Читаем Приготовительная школа эстетики полностью

Как ни вольно остроумие, как ни освобождает оно человека, оно часто ограничивается такими областями, где оно не свободно. Лихтенберг блещет необразным остроумием, относящимся, как правило, к числам, — Лессинг антитезами — Музеус аллегориями — многие ничем. Грубые и бедные натуры вроде Кранца свои сходства обычно черпают в еде, а еще чаще — в войне и солдатской жизни (у нас реже в мореплавании), потому что в том и другом государство повторяется в миниатюре, так что не надо далеко ходить. Кому не по нутру самое что ни на есть отдаленное, тот хватается за самое новое для своей картины; очень долго пользовались воздушным челном{1} в качестве ткацкого челнока, остроумно все связывающего, революция его отчасти упразднила. Теперь можно опереться или на гальванический столб, или на имперское рыцарство[205], чтобы соединить самые далекие вещи. Точно так же можно пользоваться Па-де-Кале как па в сторону, назад и вперед (например, танцуя «английскую цепочку»), до тех пор, пока еще отказывают во входном билете в пролив. Нередко, если хочешь добиться сходства, приходится брать на себя труд продраться через сходства устаревшие. Если хочешь, например, сказать что-то доброе о супружеской измене, так тут же в голову летят рога, так что ничем не отличаешься от массы, а олень или Актеон, которые прибегают следом за рогами, ненамного продвигают дело вперед; едешь не столько на Пегасе, сколько на деревянной лошадке, — и вот не трогаешься с места с этой аллегорией. Какие мучения претерпевал тут Шекспир! Или — стоит женщине (чтобы остаться в прежних рамках) подумать в письме о радости или поэту — в стихах, и сразу же встает и пристает проклятый цветок, эта рамишия и барвинка и ледяные цветы и фитолит среди метафор — миллионы раз уже женщины и поэты дарили мне эти многолетние растения-красители — я уже взвешиваю их на сенных весах — уже набил ими колпаки и мешочки на сердце, — но неужели никому не приходит в голову по крайней мере аллегорической рукой разобраться в этом окаменевшем типографском цветке, которому до сих пор только давали цвести и увядать, который срывали и топтали, неужели никому не приходит на ум вполне точно сосчитать корни и тычинки этих цветов радости? Неужели никто не догадался пересадить их в сады Гесперид просто с помощью маленькой садовой лопатки или же разгладить, засушить и вклеить в гербарий поэтического искусства? Неужели никто этого не сделал, — а только я сейчас?

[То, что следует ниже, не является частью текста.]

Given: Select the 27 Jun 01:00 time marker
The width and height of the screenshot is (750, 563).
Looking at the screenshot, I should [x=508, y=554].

Только две вещи есть на целом свете и на Парнасе, которые без труда и без вреда можно сравнивать со всем на свете — это, первая, жизнь, потому что она передает и принимает отношения всего, — например, ковер жизни{3}, звезда жизни, струна жизни, мост жизни, — все это можно произнести в хорошем контексте, не моргнув глазом, с самым достойным видом; вторая — это отношение, благодаря которому возникает и жизнь и непристойность и которое тоже можно сравнивать со всем на свете[206], и этот вечный источник людей и их мыслей — неисчерпаем

Но коль скоро оба этих имперских викария остроумия уходят в отставку и со сцены, так уж автор, эго я доказал выше, почти выпускает бразды правления из рук, если только не хватается за то, с чего надлежало начать этот параграф, — за ученое остроумие. Лишенные значения ораторы называют его слишком далеким, понимая эту «далекость» в двух смыслах: во-первых, в смысле притянутых за волосы, несходных сходств; во-вторых, в смысле намеков на вещь, удаленную во времени или пространстве. Только в первом значении, которому нечего делить со вторым, остроумие — неостроумие. Но что до второго, то почему при все прибывающих и множащихся худых и тощих летах, и годах, и веках не намекать на что угодно, на все нравы, эпохи и знания, если только приручаешь тем самым чуждый предмет, чего как раз сравнение добивается с большим успехом, чем аллегория, многое предполагающая уже известным?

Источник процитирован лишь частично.